Most of my jigs are for a one-of so what ever shop scraps I have, quite often mdf or particle board. For something that will be around for a while I use plywood.


----------



## Ghidrah (Oct 21, 2008)

I'm with Charles, the vast majority of the things I make are 1.O.A.K. 90% of the jigs are 1/4" luan the rest are 1/4" hard board. I prefer the finish cut properties of luan over HB which seems to get fuzzy and for whatever reason I seem to have more difficulty tracking the pattern cutout on HB.


----------



## RainMan 2.0 (May 6, 2014)

Mdf for me


----------



## MT Stringer (Aug 15, 2012)

Anything within my reach is game!


----------



## Mike (Nov 22, 2004)

Jim, it really depends on the project. I use 1/4" Masonite(tempered hardboard) for most of my templates. A production template needs to be built of sturdier material. I designed this rail system for one of the forum members so he could mass produce clock bodies. There are individual sleds that ride on the rails with different patterns cut in them. Each sled is designed to work with specific guide bushings and router bits. (There are more than the three sleds shown) The sleds are located in different positions using the key to lock them in place. After sled 1 has been used in each position sled 2 replaces it and so on. This greatly reduces bit changes and speeds the process.

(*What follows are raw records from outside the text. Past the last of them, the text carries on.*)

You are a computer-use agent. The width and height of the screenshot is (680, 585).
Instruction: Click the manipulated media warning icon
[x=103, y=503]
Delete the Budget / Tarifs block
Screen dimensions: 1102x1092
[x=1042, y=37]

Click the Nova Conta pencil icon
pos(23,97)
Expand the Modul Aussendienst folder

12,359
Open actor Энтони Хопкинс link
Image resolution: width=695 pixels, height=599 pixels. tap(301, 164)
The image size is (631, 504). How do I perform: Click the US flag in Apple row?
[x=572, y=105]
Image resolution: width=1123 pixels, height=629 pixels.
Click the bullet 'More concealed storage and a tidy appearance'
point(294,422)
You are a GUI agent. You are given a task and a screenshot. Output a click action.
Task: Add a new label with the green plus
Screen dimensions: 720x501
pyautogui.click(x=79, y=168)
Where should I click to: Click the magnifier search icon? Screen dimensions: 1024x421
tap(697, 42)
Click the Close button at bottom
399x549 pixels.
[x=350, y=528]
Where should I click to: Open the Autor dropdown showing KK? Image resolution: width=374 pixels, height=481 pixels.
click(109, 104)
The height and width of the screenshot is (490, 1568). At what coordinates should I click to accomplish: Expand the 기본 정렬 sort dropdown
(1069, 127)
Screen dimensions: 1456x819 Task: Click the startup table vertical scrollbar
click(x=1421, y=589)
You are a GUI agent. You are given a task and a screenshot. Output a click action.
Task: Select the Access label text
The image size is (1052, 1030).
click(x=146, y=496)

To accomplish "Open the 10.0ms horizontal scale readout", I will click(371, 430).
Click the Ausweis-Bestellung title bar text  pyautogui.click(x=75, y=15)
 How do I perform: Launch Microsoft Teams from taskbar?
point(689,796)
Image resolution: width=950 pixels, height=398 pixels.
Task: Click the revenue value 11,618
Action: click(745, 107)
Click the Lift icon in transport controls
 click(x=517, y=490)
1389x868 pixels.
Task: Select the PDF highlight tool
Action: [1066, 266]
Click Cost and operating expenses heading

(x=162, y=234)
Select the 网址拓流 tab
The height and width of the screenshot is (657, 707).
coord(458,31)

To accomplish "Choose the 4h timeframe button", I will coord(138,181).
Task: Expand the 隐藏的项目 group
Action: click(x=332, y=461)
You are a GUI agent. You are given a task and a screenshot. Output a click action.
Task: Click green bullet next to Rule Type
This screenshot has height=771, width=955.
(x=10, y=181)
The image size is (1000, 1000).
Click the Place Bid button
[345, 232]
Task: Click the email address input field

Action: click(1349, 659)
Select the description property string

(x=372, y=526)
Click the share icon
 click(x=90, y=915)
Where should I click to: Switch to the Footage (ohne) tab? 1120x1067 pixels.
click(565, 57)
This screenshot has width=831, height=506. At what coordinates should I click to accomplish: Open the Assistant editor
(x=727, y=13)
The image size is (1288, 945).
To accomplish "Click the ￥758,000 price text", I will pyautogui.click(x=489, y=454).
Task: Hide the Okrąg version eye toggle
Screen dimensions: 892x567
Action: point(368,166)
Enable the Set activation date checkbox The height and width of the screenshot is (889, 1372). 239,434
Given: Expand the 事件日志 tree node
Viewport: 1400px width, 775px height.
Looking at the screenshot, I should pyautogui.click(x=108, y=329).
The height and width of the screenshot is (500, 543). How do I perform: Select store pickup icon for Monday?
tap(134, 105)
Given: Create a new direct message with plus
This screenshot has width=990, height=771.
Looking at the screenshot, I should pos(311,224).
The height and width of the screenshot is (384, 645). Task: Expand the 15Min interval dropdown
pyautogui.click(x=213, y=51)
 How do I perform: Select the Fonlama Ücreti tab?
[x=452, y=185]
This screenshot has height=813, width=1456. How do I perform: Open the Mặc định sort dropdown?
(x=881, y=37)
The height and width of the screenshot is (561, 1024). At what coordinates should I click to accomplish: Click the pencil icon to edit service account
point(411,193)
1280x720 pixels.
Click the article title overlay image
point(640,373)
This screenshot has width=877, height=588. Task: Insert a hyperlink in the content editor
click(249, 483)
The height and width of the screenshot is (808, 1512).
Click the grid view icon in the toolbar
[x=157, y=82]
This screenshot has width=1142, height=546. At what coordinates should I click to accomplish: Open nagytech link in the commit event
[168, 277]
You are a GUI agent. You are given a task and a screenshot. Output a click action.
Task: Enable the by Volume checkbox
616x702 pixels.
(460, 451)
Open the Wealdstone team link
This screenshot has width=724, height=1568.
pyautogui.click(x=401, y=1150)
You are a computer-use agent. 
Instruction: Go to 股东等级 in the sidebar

I only designed this system, Ron did the layout and build; he did a great job! The last two photos show the finished product. The bench top shown is actually part of the jig; more materials here than a typical template but it is all the same idea.


----------



## Mike (Nov 22, 2004)

Here are a couple templates that Barb used for her leaning wine bottle holders. The hole template worked fine but the routing template(with the toggle clamp) flexed; this should of had 1/2" plywood for the bottom.(My bad)


----------



## difalkner (Jan 3, 2012)

Fixtures with moving parts, like my pantograph or guitar side bender, Baltic Birch. For templates I use MDF, Masonite, Plexiglas, or if it's a one-time then whatever pieces fits will work.


----------



## DesertRatTom (Jul 3, 2012)

I mostly use Baltic Birch for anything permanent. For small jigs I will use cutoffs of Baltic Birch. Half inch MDF for templates for the most part, although 1/4 Masonite is a good choice too. I don't much like to use MDF because of the nasty dust it creates. I have used commercial grade ply for jigs, but it is so inconsistent I'd rather bite the bullet and use Baltic Birch, although its a 120 mile round trip to get it and I really don't have a place to store full size sheets. It is just so much better than anything else. One other thing I like is 1 inch thick pine from HD. I plow through the entire stack to find a piece that has a lot of knot free wood with decent grain and then cut off the few knots. The result is really nice pine that when jointed gives a really nice, straight edge when I need one for a jig.


----------



## Quillman (Aug 16, 2010)

The substrate is the starting point. Lots of choices there.
Strength, availability, can you work it, resistance to temp/humidity changes, length of run, accepting fasteners, weight, slip/slide, can you drill & tap it, available flat and with constant thickness and so on. So it is job dependent.
Moreover, if precision is essential, then there can be few compromises. I use jig plate aluminum.
And one other criticality. Fine craftsmanship, whether metal, wood, or plastic, takes jigs & fixtures, stuff well made. Saws, sanders, planers, drills and shapers do their thing alright, but not without jigs and fixtures. Your keys to excellence in craftsmanship.


----------



## bryansong (Mar 4, 2015)

I haven't built a lot of jigs so I can't be of much help other than to say I recently built a couple of table saw sleds using Baltic Birch
and loved it. I don't like that I have to go to the local hard wood store instead of the more convenient Home Depot and plus it is a bit
hard to cut down to size, it comes as a 60'x60' square. It is very nice plywood and I'll definitely be using it again but I don't have anywhere to store it.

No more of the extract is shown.